Development of high throughput functional annotation system with distributed capabilities

Date

2006-05

Journal Title

Journal ISSN

Volume Title

Publisher

Texas Tech University

Abstract

Background
The genomes of over 250 species including the human genome have been sequenced to date. However, technologies that produce these genetic sequences (genes and/or proteins) are advancing at a much faster rate compared to the science and technologies that make it possible for the scientists to determine how each individual gene/protein functions within the cell and to annotate the genes/proteins based upon these functions. Specifically, this process of functional annotation assigns a functional descriptor to unknown genetic sequences. The process of functional annotation includes (1) formatting raw genetic sequence data, (2) the use of pre-existing annotated databases to assign, based upon sequence similarity searches, putative annotations to the raw genetic sequence data, (3) providing visualization tools to facilitate curation and formal assignment of the automated mappings obtained as part of step two, and finally (4) formatting the final datasets into standard output formats conducive to downstream analysis.

Rationale

Thus the primary need in the field of computational genetics is a unified functional annotation solution providing, (1) improved overall throughput, (2) organized visualizations of complex datasets, (3) user interface interactivity with limited latency, and (4) processing annotated data into formats conducive to downstream analysis. Although, current solutions exist for individual tasks in the annotation process, a unified solution is needed that provides efficient computational methods at key high throughput steps in the process. To address these issues and provide a solution, we have developed the High Throughput Gene Ontology Functional Annotation Toolkit (HTGOFAT).

Material and Methods

HTGOFAT was encoded with C# using the Microsoft .NET Framework. The key high-throughput steps in the annotation process were identified as handling input sequences, the computationally intensive nature of sequence similarity searches, and local and remote database interactions.
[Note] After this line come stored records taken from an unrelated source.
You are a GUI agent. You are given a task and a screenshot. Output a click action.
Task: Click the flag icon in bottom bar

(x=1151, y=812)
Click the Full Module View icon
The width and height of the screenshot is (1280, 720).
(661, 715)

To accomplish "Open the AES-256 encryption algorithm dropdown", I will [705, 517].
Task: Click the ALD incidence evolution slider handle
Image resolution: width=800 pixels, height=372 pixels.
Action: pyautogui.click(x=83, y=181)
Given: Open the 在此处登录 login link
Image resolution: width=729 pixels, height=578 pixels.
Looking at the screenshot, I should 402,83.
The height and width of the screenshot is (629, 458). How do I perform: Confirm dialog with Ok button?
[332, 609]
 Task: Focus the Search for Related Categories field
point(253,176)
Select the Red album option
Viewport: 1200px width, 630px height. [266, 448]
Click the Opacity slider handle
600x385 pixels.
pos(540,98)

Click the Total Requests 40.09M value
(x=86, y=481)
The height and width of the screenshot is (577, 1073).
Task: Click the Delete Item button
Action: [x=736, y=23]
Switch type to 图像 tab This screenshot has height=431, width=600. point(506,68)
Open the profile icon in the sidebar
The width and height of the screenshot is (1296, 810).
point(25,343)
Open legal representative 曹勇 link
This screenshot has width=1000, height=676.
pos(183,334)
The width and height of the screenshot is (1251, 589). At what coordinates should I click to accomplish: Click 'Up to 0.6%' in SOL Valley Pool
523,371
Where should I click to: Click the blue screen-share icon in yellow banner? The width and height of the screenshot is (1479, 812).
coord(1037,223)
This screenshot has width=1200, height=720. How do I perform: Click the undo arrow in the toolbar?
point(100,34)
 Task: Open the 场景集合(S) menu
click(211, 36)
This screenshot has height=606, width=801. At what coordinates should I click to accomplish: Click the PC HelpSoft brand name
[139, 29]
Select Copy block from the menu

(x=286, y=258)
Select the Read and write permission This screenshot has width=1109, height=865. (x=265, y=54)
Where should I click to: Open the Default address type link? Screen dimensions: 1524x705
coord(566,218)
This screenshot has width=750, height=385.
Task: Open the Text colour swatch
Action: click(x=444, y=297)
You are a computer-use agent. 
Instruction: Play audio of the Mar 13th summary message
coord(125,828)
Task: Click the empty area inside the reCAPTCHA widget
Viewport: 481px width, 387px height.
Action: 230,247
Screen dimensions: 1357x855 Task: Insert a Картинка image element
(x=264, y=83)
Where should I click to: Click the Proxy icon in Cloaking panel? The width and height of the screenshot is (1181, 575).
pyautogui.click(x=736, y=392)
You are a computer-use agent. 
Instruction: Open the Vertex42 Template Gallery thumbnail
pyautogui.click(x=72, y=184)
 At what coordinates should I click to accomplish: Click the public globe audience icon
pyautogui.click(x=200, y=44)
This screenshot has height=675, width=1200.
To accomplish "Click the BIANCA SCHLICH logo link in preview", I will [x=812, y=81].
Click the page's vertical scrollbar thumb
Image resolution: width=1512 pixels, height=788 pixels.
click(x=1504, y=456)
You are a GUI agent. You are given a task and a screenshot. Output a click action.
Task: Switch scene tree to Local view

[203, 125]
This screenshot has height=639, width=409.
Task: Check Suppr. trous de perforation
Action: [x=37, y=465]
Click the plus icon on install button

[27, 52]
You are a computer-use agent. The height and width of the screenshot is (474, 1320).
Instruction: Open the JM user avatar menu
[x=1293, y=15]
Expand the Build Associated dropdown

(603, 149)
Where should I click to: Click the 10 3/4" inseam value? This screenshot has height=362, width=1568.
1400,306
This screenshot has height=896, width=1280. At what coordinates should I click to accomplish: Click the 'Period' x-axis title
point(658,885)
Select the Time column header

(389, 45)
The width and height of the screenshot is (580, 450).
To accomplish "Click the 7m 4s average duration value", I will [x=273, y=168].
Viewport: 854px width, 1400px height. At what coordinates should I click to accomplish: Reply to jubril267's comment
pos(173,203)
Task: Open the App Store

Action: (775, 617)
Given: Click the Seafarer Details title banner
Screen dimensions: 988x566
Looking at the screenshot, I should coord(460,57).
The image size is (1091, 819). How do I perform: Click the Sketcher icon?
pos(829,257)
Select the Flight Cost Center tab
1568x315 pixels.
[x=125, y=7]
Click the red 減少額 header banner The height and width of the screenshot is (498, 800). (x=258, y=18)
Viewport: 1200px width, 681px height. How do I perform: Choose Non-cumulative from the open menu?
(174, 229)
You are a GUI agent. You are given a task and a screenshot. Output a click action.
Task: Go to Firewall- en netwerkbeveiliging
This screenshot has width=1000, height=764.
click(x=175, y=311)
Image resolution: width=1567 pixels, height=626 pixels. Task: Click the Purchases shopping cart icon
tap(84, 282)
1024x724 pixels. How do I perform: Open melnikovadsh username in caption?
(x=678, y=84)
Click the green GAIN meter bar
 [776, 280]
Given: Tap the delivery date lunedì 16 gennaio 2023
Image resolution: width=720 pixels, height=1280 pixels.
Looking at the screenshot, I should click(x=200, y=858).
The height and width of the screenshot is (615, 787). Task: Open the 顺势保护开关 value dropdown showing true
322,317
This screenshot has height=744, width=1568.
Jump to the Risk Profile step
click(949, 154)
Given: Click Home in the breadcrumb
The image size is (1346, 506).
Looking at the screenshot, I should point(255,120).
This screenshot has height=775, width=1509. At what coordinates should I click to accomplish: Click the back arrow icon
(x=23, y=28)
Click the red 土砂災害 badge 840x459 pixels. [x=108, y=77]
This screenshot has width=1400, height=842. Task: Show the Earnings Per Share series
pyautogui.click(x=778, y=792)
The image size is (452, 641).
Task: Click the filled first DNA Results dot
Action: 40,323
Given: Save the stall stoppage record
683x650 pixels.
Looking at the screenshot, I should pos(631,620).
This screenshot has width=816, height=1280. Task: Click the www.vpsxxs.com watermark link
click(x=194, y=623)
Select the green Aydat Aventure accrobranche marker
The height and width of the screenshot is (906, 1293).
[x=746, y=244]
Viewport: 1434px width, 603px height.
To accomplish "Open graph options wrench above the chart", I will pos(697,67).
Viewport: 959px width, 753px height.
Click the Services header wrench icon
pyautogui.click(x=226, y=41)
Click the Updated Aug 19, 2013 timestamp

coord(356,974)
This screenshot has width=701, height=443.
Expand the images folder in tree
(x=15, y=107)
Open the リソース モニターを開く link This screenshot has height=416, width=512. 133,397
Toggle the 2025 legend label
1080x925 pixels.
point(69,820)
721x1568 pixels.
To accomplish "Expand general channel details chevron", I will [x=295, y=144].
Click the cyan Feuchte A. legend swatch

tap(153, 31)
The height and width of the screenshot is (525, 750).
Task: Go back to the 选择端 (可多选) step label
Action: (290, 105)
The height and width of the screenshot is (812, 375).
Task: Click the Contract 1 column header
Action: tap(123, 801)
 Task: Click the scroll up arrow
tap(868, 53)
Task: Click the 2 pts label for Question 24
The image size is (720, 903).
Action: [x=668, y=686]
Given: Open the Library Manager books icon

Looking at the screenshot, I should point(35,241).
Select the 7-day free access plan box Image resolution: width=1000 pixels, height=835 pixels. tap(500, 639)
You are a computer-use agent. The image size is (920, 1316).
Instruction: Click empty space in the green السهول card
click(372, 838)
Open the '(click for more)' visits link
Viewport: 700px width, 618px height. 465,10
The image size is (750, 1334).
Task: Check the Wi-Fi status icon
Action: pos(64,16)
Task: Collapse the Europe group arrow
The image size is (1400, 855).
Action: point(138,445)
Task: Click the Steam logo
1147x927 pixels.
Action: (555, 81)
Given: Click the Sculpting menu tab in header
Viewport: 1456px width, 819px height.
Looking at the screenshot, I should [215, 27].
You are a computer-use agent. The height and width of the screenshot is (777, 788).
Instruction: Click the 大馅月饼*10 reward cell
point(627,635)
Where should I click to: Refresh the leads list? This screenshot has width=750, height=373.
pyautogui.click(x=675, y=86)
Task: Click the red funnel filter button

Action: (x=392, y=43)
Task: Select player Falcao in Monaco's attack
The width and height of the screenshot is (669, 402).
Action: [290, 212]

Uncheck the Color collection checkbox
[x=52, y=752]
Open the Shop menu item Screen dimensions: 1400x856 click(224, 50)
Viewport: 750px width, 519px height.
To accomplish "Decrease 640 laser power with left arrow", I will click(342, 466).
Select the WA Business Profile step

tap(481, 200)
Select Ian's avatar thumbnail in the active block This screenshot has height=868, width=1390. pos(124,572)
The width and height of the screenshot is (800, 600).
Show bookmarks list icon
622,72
In addition, data visualizations are generated within HTGOFAT to complete the functional annotation process. First, an indexing schema for handling input sequence databases is integrated into HTGOFAT that allows for indexing and retrieving sequences from a flat textfile while leaving the file intact. Secondly, HTGOFAT integrates a distributed algorithm for the parallelization of the similarity search utilizing the Microsoft .NET Remoting framework. Third, utilizing key indexing terms obtained during the similarity search, further data mining is conducted using data within a remote MySQL database to obtain the actual functional annotations. Lastly, graphical representations of the attained annotations are presented in functional biologic pathways, direct acyclic graphs, and grid formatted tables that allows for curation and analysis. Quantitative assessments of the improvements in these high-throughput steps of the annotation process were performed by comparing similar automated methods as well as manual methods to the methods developed as part of HTGOFAT.

Results

We have developed a standalone, unified application to address the computational requirements of the functional annotation process. Improvements in each of the key high-throughput steps were realized. By using an input file indexing method rather than the common method of reformatting the flat files into single files were seen by a 900% decrease in the time to process an 1616 KB input file containing 5000 sequences. Improvements in the sequence similarity search bottleneck were realized by the implementation of a distributed algorithm. When utilizing eight workstations with 2.4 GHz processors and 1 GB of memory, the parallel BLAST of 100, 500, 1000, and 1500 sequences took 5.04, 29.50, 58.58, and 81.70 minutes, respectively. A serial BLAST on one workstation with the same configuration took 38.15, 194.68, 461.81, and 662.68 minutes, respectively. An average speedup of 7.825 was achieved which correlates to an efficiency of 97.81% for the eight workstation test cases. On average, the parallel BLAST took 13% of the total time compared to a serial BLAST. Computational performance analysis was performed to validate the implementation of fetching associations from the database server where three automated methods were compared to one manual method. From the performance analysis, the optimal automated method completed in nearly half the time as the next automated method which is over 2000 times faster than performing manually. For comparison, manually fetching 40,000 annotations is estimated at over 166.7 hours for an expert as opposed to 303.969 seconds using the optimal automated algorithm. Finally, computational performance analysis for data acquisition methods to access the underlying databases determined the optimal implementation to present visualizations within the user interface with minimal latency.

Conclusions

This thesis describes the High Throughput Gene Ontology Functional Annotation Toolkit (HTGOFAT) that automates the functional annotation process by reducing the bottleneck associated with processing many sequences concurrently, and at the same time, allows for additional post-processing of the resultant data in order to visualize and analyze the attained functional annotations.